Work to be completed> Up to and including the line with "You are a computer-use agent. The", reproduce the listing below exactly, beginning at its first line.
Dataset extract Block Start
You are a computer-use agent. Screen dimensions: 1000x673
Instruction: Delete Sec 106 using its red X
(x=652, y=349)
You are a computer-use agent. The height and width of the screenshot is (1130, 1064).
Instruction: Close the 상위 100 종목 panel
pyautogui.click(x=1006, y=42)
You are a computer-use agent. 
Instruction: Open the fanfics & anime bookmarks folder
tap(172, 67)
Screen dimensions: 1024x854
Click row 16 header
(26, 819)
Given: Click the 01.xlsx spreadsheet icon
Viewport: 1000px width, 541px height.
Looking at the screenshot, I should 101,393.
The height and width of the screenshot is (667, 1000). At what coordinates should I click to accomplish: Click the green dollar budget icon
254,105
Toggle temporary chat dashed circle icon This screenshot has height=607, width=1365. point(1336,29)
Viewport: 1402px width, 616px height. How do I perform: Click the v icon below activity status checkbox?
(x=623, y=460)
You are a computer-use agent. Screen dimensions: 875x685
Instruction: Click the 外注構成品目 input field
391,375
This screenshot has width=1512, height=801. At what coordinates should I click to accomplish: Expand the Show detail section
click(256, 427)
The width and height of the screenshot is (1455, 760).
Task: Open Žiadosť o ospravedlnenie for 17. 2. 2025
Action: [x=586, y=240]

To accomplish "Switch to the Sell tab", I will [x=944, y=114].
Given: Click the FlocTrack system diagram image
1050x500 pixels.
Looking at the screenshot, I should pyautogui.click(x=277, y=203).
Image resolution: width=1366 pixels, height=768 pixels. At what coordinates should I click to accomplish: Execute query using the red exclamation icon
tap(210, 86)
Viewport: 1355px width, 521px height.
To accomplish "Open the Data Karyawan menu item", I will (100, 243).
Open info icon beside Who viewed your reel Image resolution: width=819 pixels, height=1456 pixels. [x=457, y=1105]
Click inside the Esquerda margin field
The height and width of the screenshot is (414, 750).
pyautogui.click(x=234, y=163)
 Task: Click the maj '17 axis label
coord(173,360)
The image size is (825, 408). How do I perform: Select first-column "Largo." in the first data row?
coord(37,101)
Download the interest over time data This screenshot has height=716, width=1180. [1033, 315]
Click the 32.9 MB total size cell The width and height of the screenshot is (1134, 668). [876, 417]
Dataset extract Block End
Answer below>
You are a computer-use agent. Screen dimensions: 1000x673
Instruction: Delete Sec 106 using its red X
(x=652, y=349)
You are a computer-use agent. The height and width of the screenshot is (1130, 1064).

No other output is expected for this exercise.